Ilustrasi : Edi Wahyono
Pakar sosiologi hukum dan sosiologi agama dari Universitas Islam Negeri Syarif Hidayatullah, Noryamin Aini, menemukan disparitas mencolok data perkawinan di Indonesia. Dia membandingkan data yang tercatat di dukcapil dengan data di sensus penduduk. Hasilnya, ada kejanggalan yang diduga pola mengakali hukum dan agama bagi perkawinan beda agama.
Temuan Noryamin, pada 2000, tercatat ada 173 ribu pasangan beda agama dari total 49 juta pasangan yang diteliti. Disparitas angka itu semakin jomplang pada 2010, yang mencatatkan sekitar 228 ribu pasangan berbeda agama dari total 47 juta pasangan yang diteliti.
“Saya yakin mereka itu 95 persen atau 99 persen saat menikah agamanya sama. Tetapi, karena itu hanya akal-akalan biar bisa menikah, akhirnya mereka kembali ke agama semula,” kata Noryamin saat dihubungi reporter detikX pekan lalu.
Penelitiannya itu, sebut Noryamin, ingin menegaskan bahwa selama ini aturan negara yang melarang perkawinan beda agama justru hanya melahirkan perilaku hipokrit dalam beragama. Dalam bahasa Noryamin, negara dan institusi agama seolah melenggangkan perilaku yang demikian ini hanya untuk menegakkan hukum negara dan agama yang sebetulnya tidak sesuai dengan hak asasi manusia.
Pengadilan Negeri Surabaya yang mengabulkan permohonan pernikahan beda agama antara RA dan EDS, dipotret pada, Kamis (20/2/2022).
Foto : Amir Baihaqi/detikcom
Jadi, kalau sama orang, dia ngakunya Katolik, tapi kalau sama saya ngakunya Islam tapi sudah lupa cara salat.”
Noryamin mengibaratkan, jika cinta adalah air deras yang mengalir, hukum dan agama adalah bendungan yang menghalangi alirannya. Semakin besar cintanya, semakin kuat daya dobraknya.
Volume cinta, lanjut Noryamin, dapat melampaui bendungan itu mendobrak atawa merembes melalui sela-sela kecilnya. Orang-orang dengan cinta yang besar ini bakal melakukan segala cara demi bisa menikahi orang yang dicintainya.
“Jadi mereka pindah agama karena nggak punya pilihan,” tuturnya.

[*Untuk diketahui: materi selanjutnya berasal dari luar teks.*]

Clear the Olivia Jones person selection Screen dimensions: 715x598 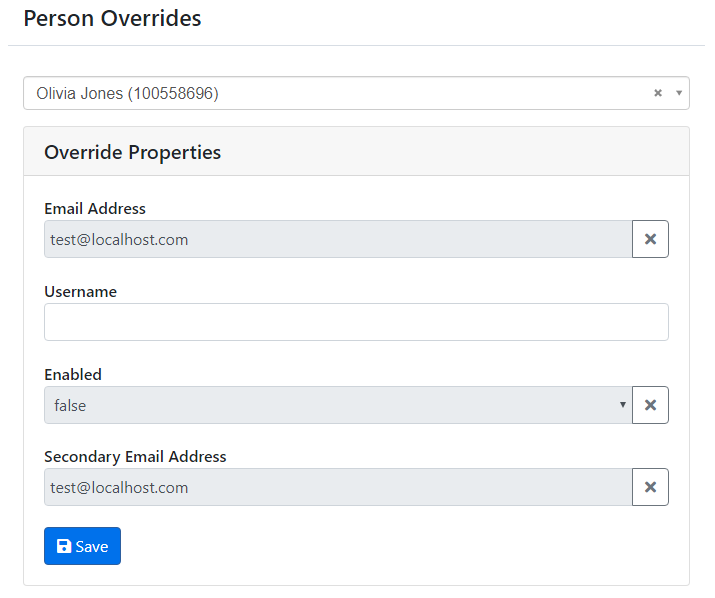[x=658, y=93]
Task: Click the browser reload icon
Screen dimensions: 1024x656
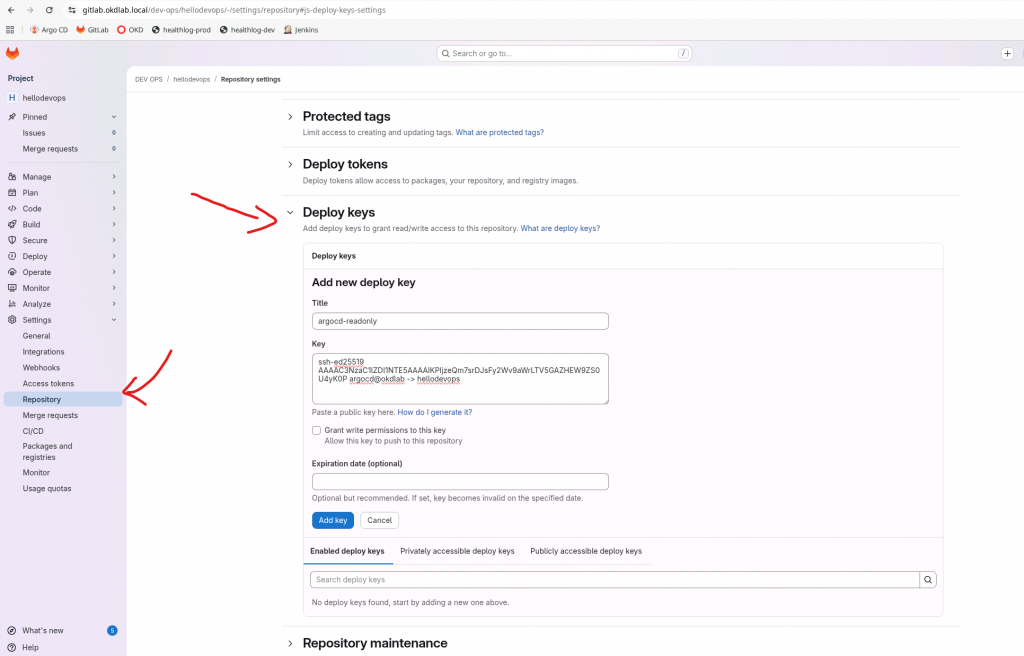Action: pos(49,10)
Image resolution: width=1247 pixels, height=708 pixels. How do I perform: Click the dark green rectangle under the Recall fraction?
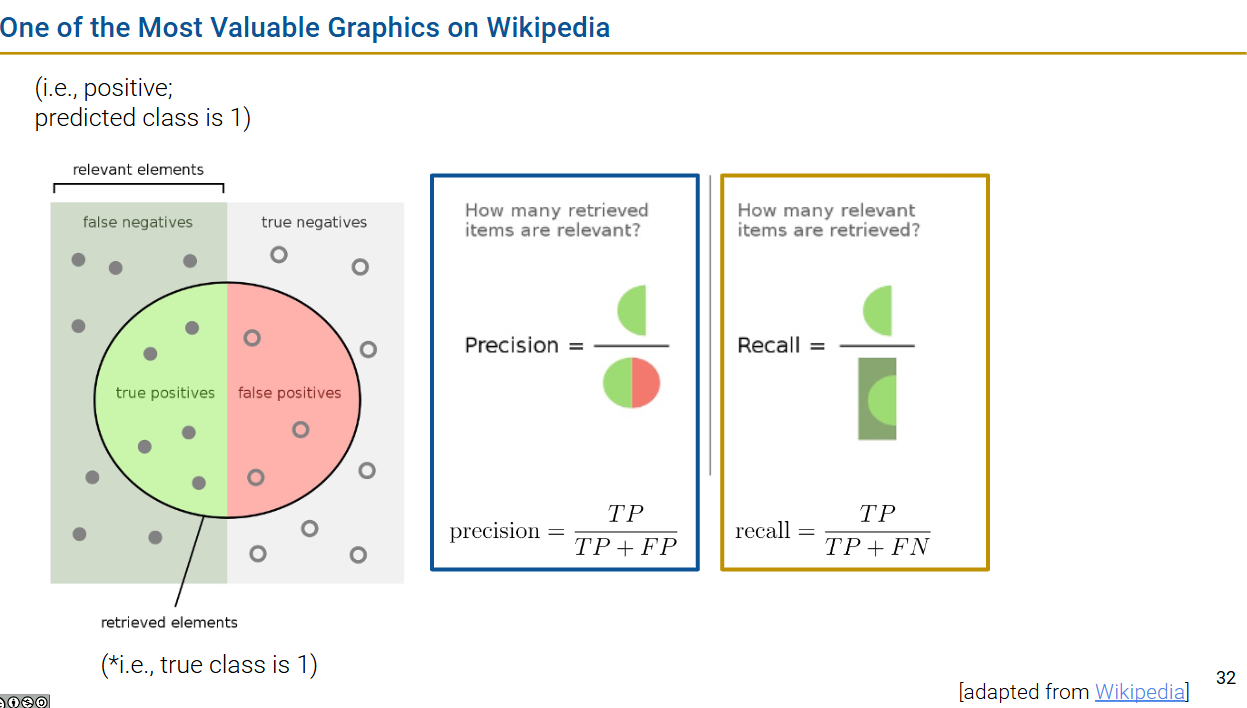(x=877, y=398)
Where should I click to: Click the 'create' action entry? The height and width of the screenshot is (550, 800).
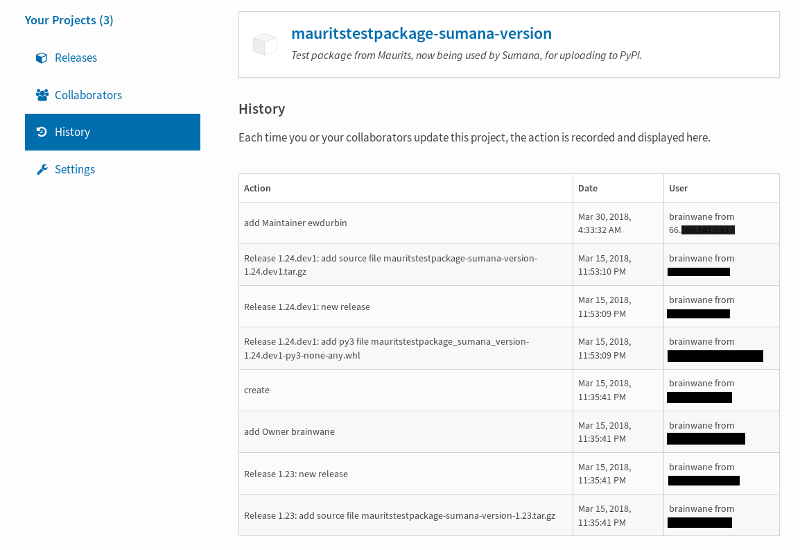point(257,390)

Dampak negatif aturan yang tidak mengakomodasi HAM dalam konteks perkawinan beda agama ini terjadi juga pada Kristianta Heri Saptono, 52 tahun, dan istrinya Yatmini, 42 tahun.
Satu dekade lalu, keduanya melangsungkan pernikahan secara Islam. Kristianta yang beragama Katolik mengaku terpaksa mengucapkan dua kalimat syahadat—syarat masuk Islam—di depan pemuka agama Islam demi menikahi perempuan yang dicintainya itu.
Sejak awal Kristianta dan Yatmini memang sepakat untuk tetap memegang teguh keyakinan agama masing-masing setelah melangsungkan pernikahan. Keduanya pun bersiasat untuk mengakali aturan perkawinan dengan melangsungkan pernikahan dua kali. Pertama dengan akad secara Islam, setahun kemudian pembaruan pernikahan secara Katolik.
“Jadi selama setahun saya nggak ikut komuni, hanya ikut misa. Setelah pembaruan, baru mengaku dosa. Hukumannya salam Maria, doa Bapa kami berapa kali,” ungkap Kristianta kepada reporter detikX pekan lalu.
Pengalaman serupa dialami oleh pasangan Wisnu, 60 tahun, dan Atik Yus, 48 tahun. Keduanya melangsungkan pernikahan secara Islam pada 1998. Wisnu yang beragama Katolik terpaksa pindah agama karena aturan negara dan tuntutan mertuanya, yang menginginkan anaknya menikah secara Islam.
Mulanya Wisnu masih berupaya mengikuti tuntunan agama Islam. Namun, setelah istrinya melahirkan anak kedua pada 2002, Wisnu merasa tidak bisa lagi membohongi hati nuraninya bahwa dia adalah seorang Katolik karena memeluk agama itu sejak lahir.
“Jadi, kalau sama orang, dia ngakunya Katolik, tapi kalau sama saya ngakunya Islam tapi sudah lupa cara salat,” jelas Atik Yus kepada reporter detikX pekan lalu.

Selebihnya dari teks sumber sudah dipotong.